Reception 6:30pm, lobby of 66 west 12th street
Event 7:00-8:30pm, the auditorium at 12th street, 66 west 12th street
Data about mass violence can seem to offer insights into patterns: is
violence getting better, or worse, over time? Is violence directed more
against men or women? But in human rights data collection, we (usually)
don’t know what we don’t know — and worse, what we don’t know is
likely to be systematically different from what we do know.
This talk will explore the assumption that nearly every project using
data must make: that the data are representative of reality in the
world. We will explore how, contrary to the standard assumption,
statistical patterns in raw data tend to be quite different than
patterns in the world. Statistical patterns in data tend to reflect how
the data were collected rather than changes in the real-world phenomena
data purport to represent.
Using analysis of killings in Iraq, homicides committed by police in the
US, killings in the conflict in Syria, and homicides in Colombia, we
will contrast patterns in raw data with estimates total patterns of
violence—where the estimates correct for heterogeneous underreporting.
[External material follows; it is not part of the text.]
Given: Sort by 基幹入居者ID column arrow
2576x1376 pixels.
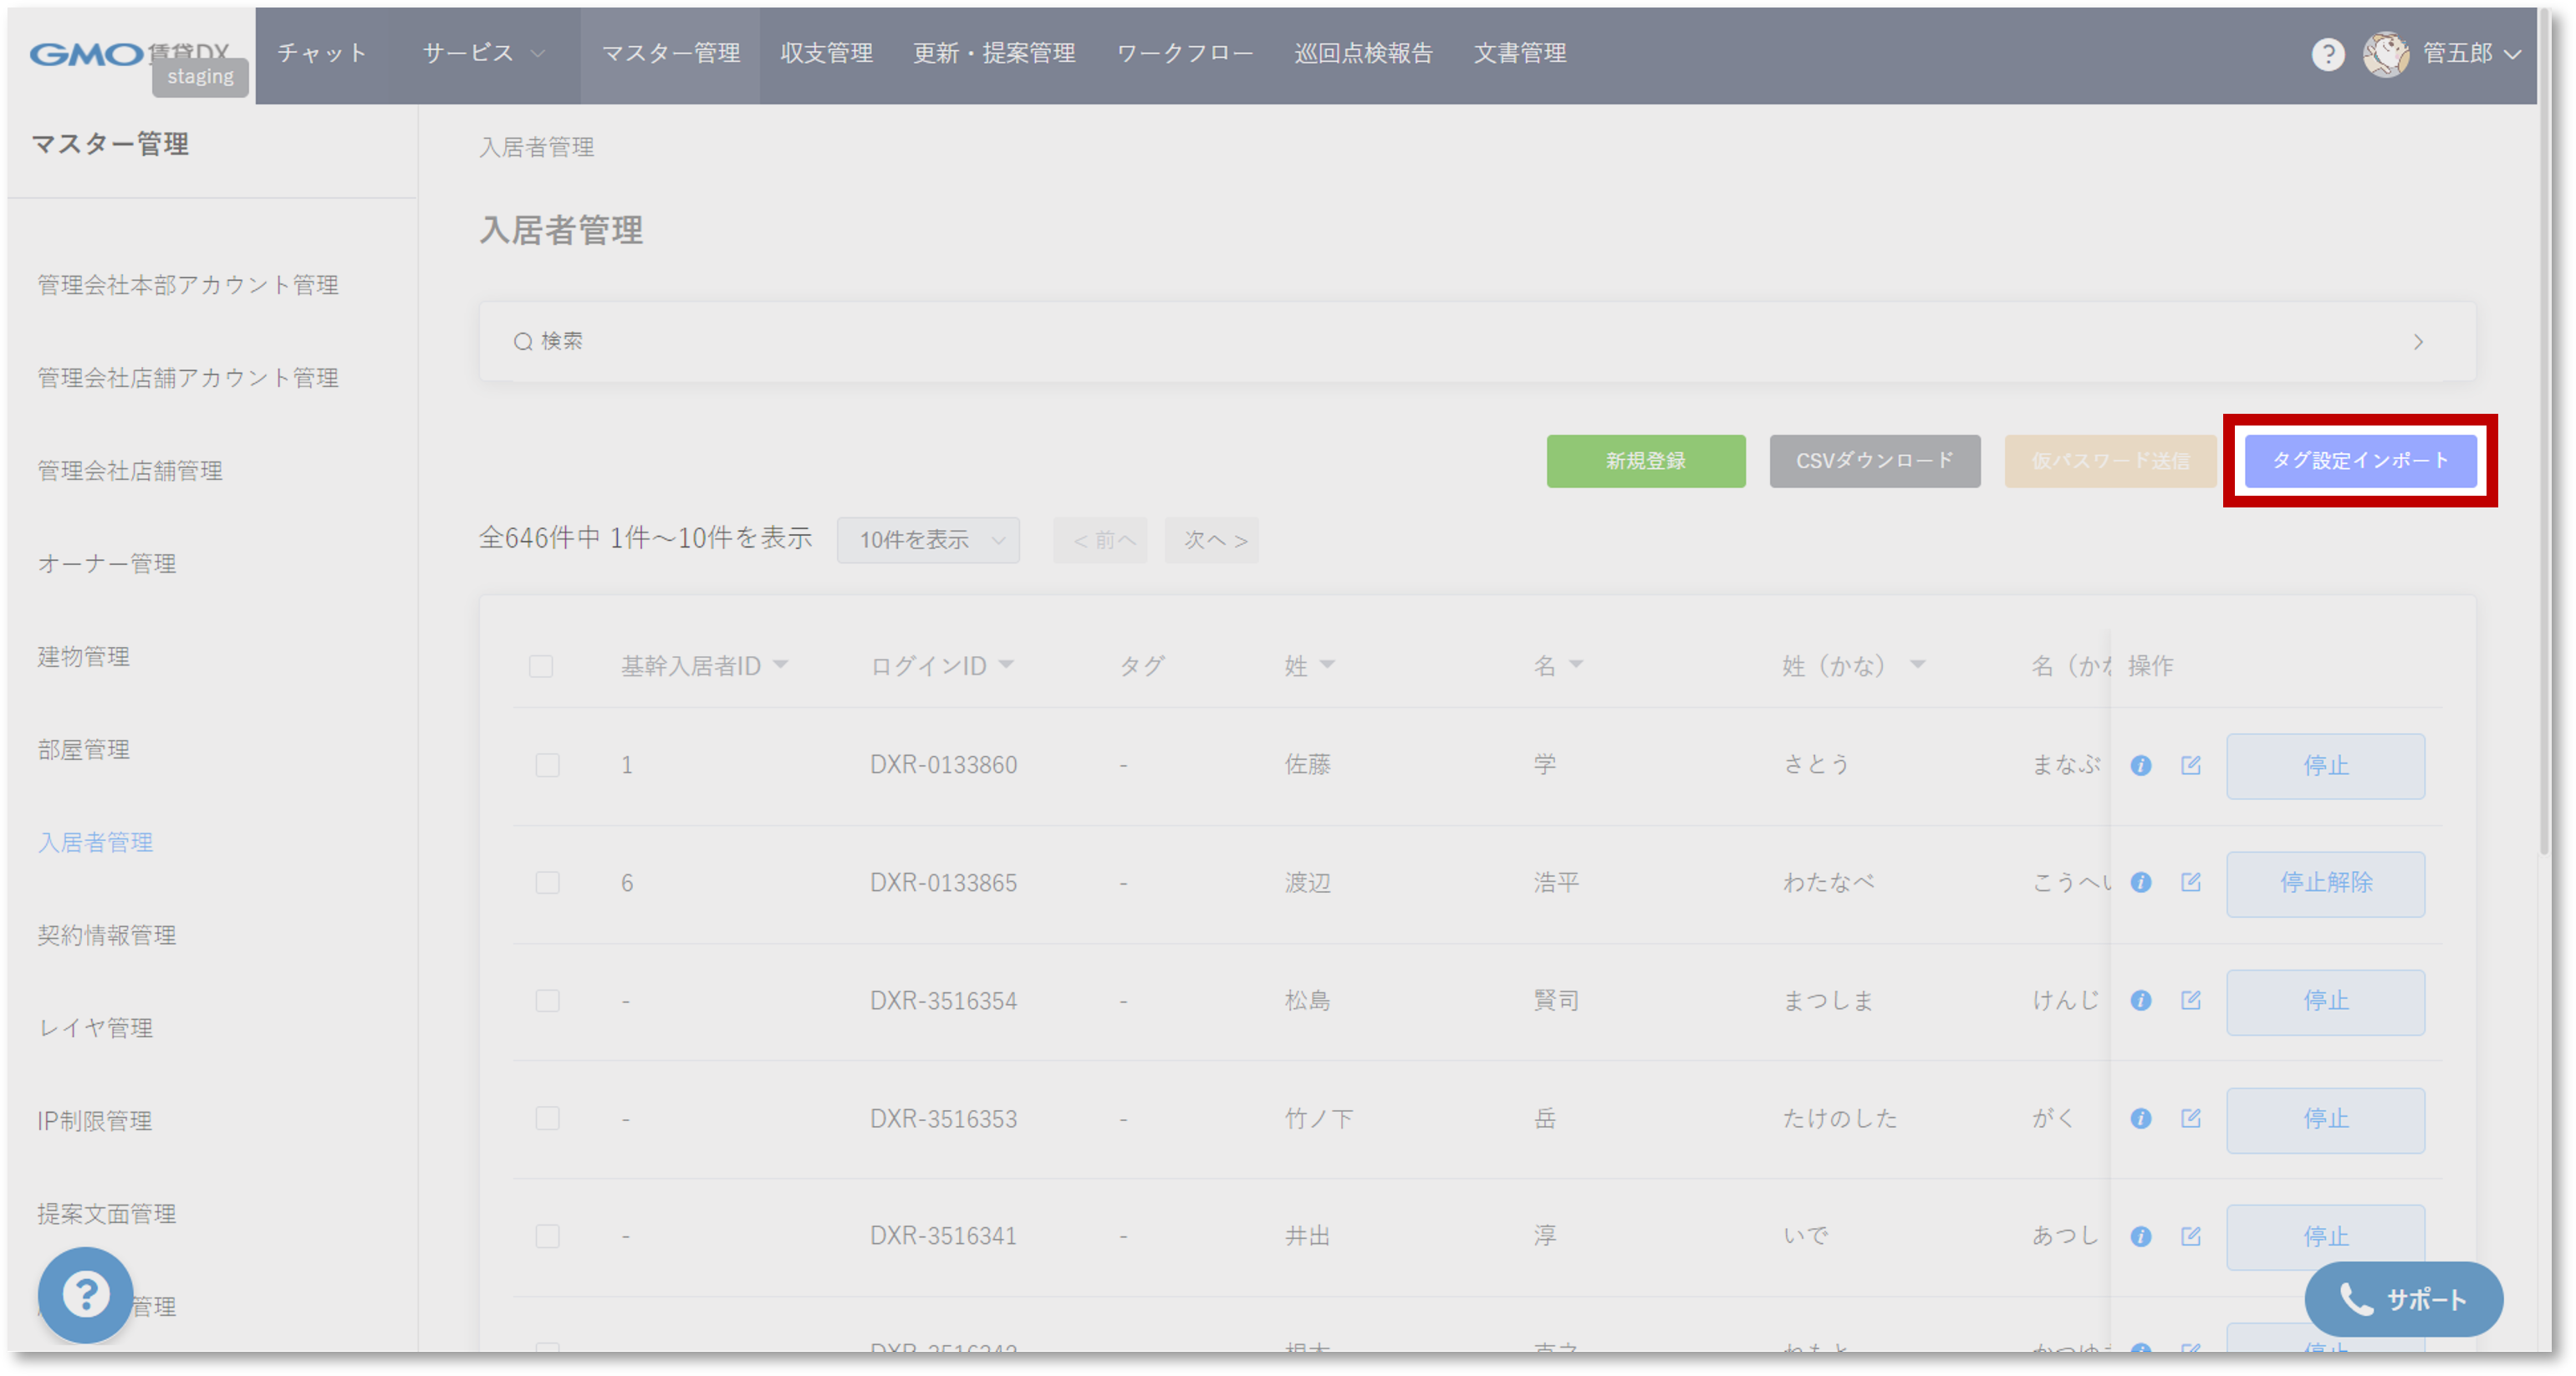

The talk will show how biases in raw data can be addressed through
estimation, and explain why it matters.
Patrick Ball has spent twenty-five years building databases and
conducting quantitative analysis for nine truth commissions, many
non-governmental organizations, and United Nations missions in El
Salvador, Ethiopia, Guatemala, Haiti, South Africa, Chad, Sri Lanka,
East Timor, Sierra Leone, South Africa, Kosovo, Liberia, Perú,
Colombia, the Democratic Republic of Congo, and Syria. He has provided
expert testimony in the trials of three former heads of state —
Slobodan Milošević, Efraín Ríos Montt, and Hissène Habré — for
war crimes, crimes against humanity, and genocide. He co-founded the
non-profit [Human Rights Data Analysis Group](https://hrdag.org). These
days he hacks mostly in python and R, but bash is always the first cut
(-d ‘ ‘). He thinks strings are not byte arrays.